Gretchen Morgensen has an excellent piece in the NYT reporting on the revolving door between Wall Street banks and the Obama administration and the lobbying effort to dismantle Fannie Mae and Freddie Mac. These banks hope to be able to take over the business of the two mortgage giants with a system under which the government would guarantee 90 percent of the value of the mortgage backed securities they issued. While the piece does a very good job detailing the financial connections of the individuals behind this push, there are several important points which make the case against “reform” even stronger than presented in the piece.

To start, the piece tells readers:

“For all the problems associated with Fannie and Freddie, some housing experts say, allowing the nation’s largest banks to assume greater control of the mortgage market would most likely increase costs for borrowers.”

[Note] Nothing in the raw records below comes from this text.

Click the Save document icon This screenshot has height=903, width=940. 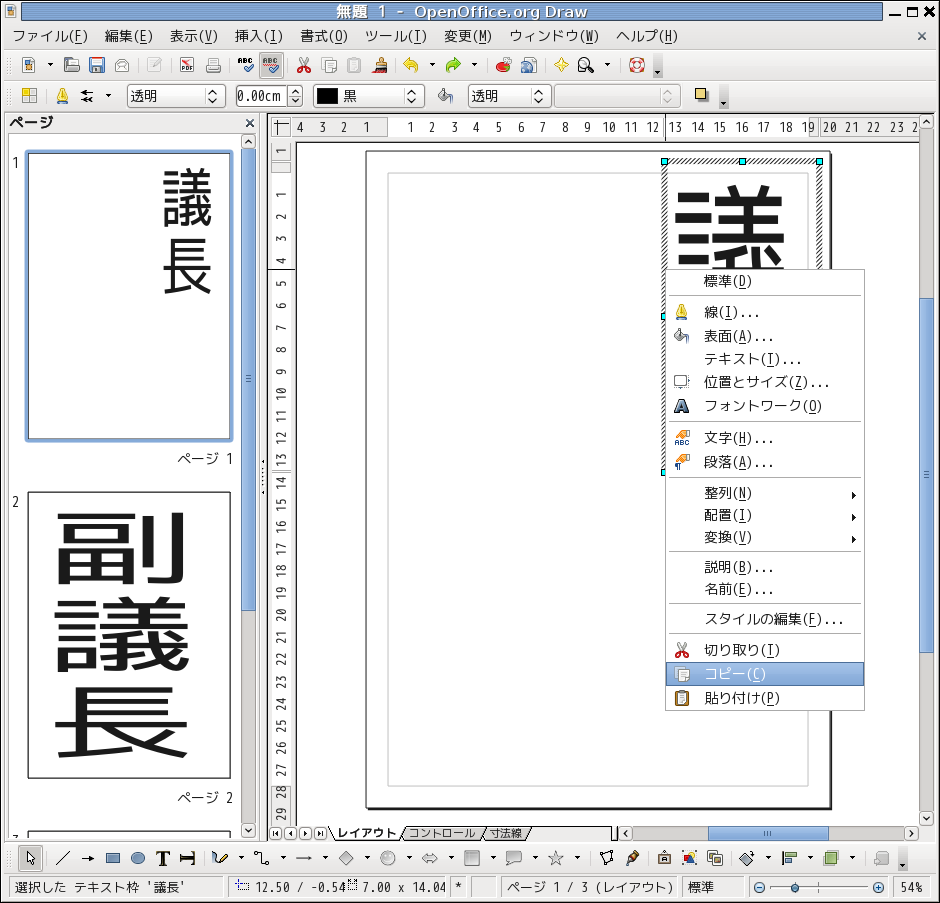(x=97, y=66)
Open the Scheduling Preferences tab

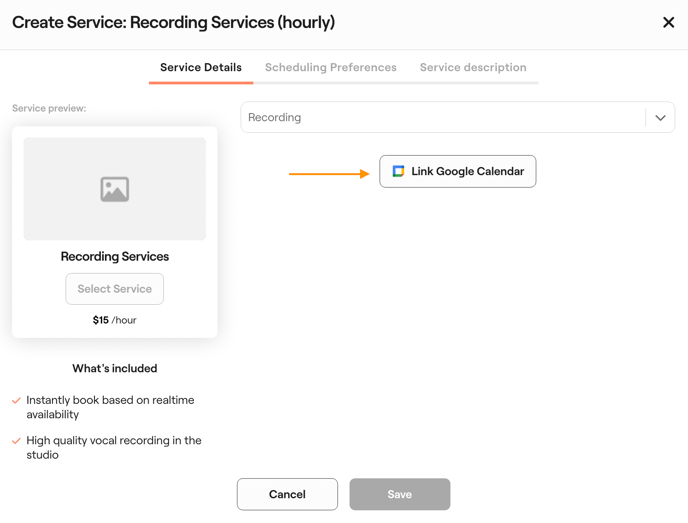[x=330, y=68]
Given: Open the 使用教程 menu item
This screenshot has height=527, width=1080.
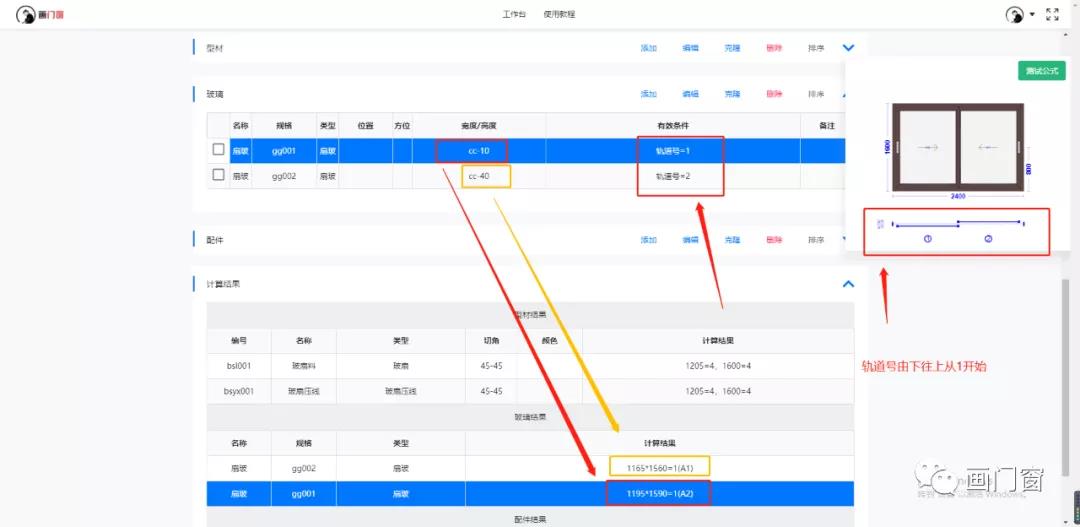Looking at the screenshot, I should (559, 14).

Actually, just about all housing experts agree that the privatized system would raise costs. Wall Street types get paid more than government employees and shareholders expect a profit. Therefore, we can be pretty safe in assuming a privatized system will have higher costs. The range of estimates in a Washington Post article from last year was that it would increase mortgage interest rates by between 0.5–2.0 percentage points. (I put myself near the bottom of that range.) If the roughly $6 trillion in mortgage debt on Fannie and Freddie’s books were all switched to this privatized system, the additional cost would be $30 billion a year, assuming the bottom end of this range. That is more than the federal government spends on the TANF program each year.

 

The piece also understates the risk that the proposed privatized system would pose to taxpayers compared to the current system. It quotes Jim Parrot, a consultant to the banking industry and former administration official:

“It [the current system with Fannie Mae and Freddie Mac] creates such a toxic mix of incentives where profit-seeking shareholders maximize risk and profit at the expense of taxpayers sitting there waiting to hold the bag if the thing goes south.”

This is actually not true. As long as Fannie Mae and Freddie Mac are in conservatorship, their profits go to the government, not private shareholders. This avoids the situation where they are shareholders who stand to profit by imposing risks on taxpayers. 

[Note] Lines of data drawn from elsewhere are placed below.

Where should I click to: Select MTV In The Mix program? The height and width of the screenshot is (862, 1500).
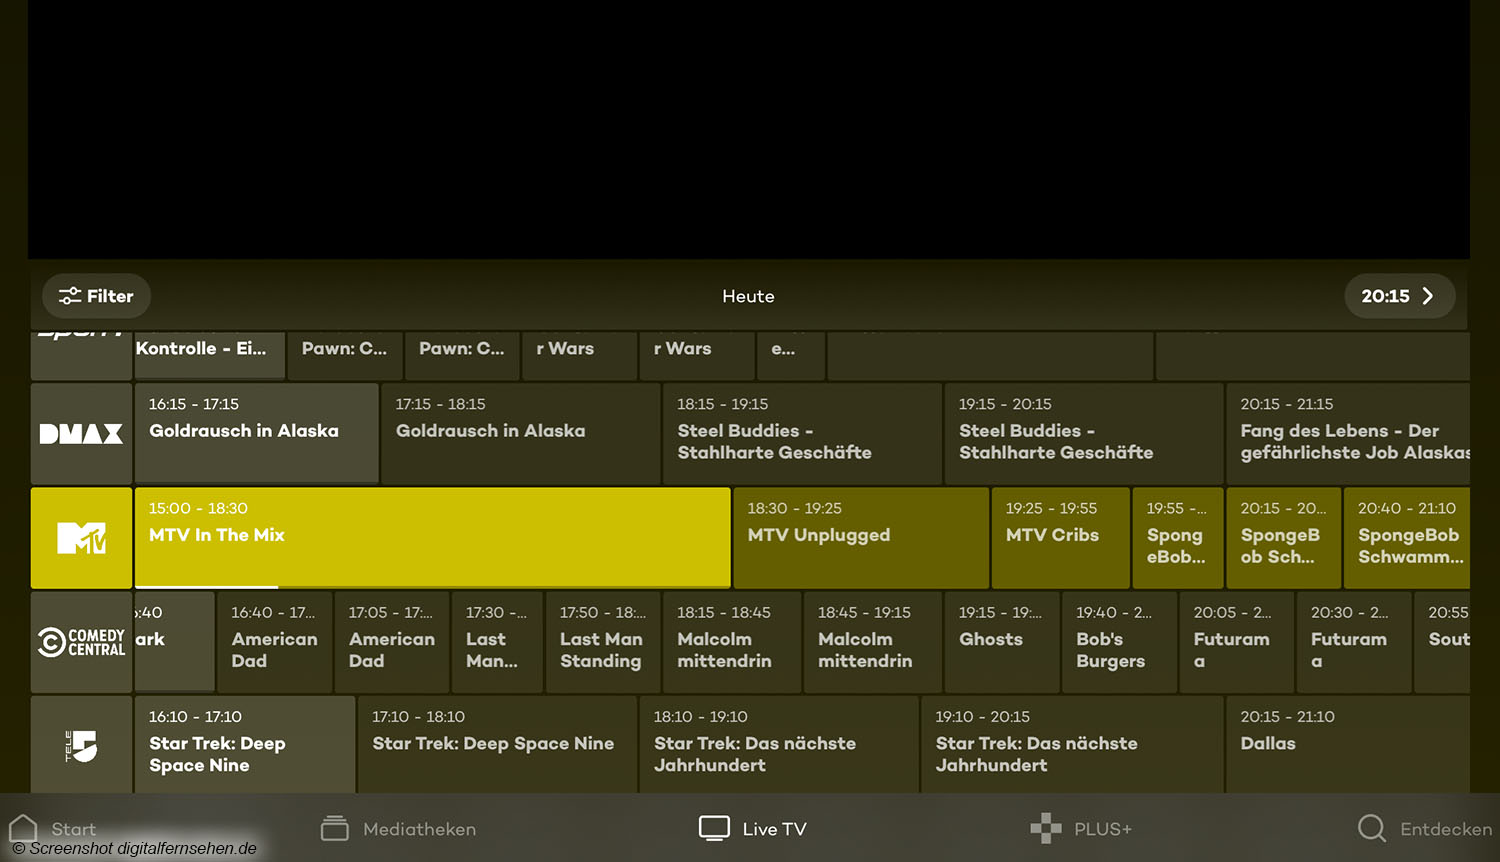[x=432, y=535]
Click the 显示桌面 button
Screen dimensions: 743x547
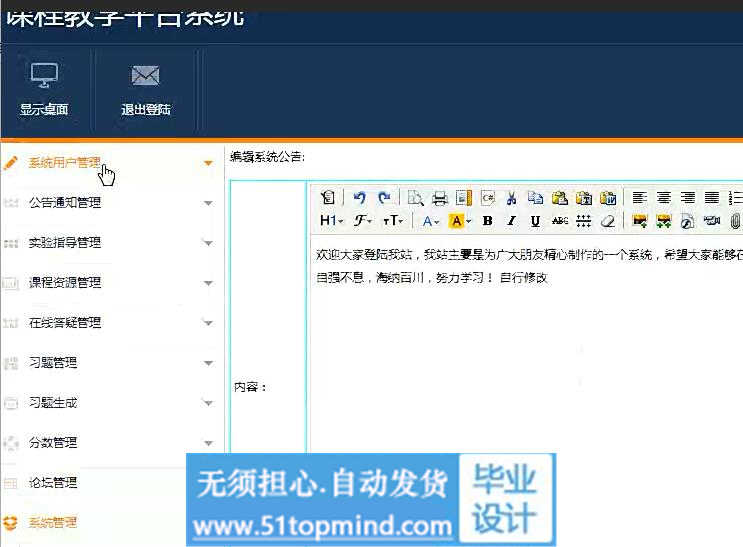point(44,90)
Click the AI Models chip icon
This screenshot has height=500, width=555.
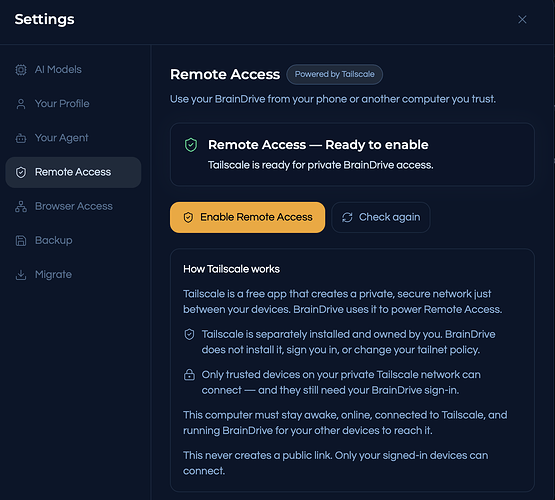pyautogui.click(x=21, y=70)
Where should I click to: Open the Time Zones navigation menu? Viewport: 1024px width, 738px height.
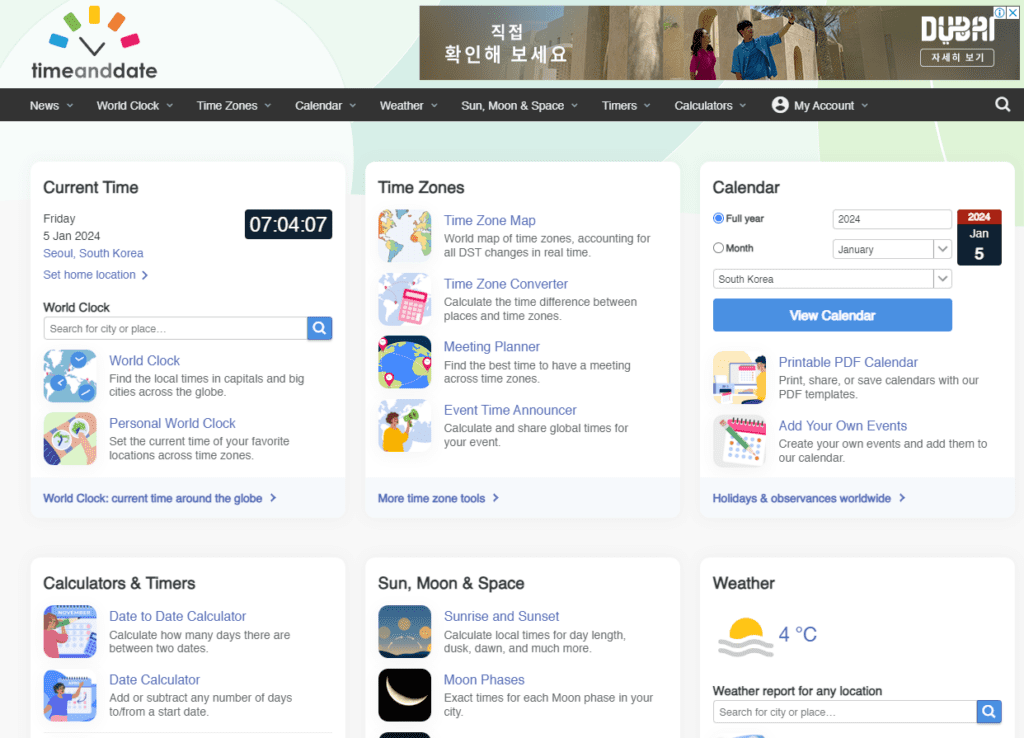[234, 106]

In contrast, under the proposed reform, private banks could issue mortgage backed securities (MBS) of dubious quality and tell prospective investors that in the worst case scenario they would only lose 10 percent of their investment. This system would create exactly the sort of toxic mix that Mr. Parrot describes, where private banks would effectively be able to issue subprime MBS with 90 percent government backing. Given that they had little problem offloading subprime MBS in the bubble years with no government guarantee, this seems like a recipe designed to promote reckless lending.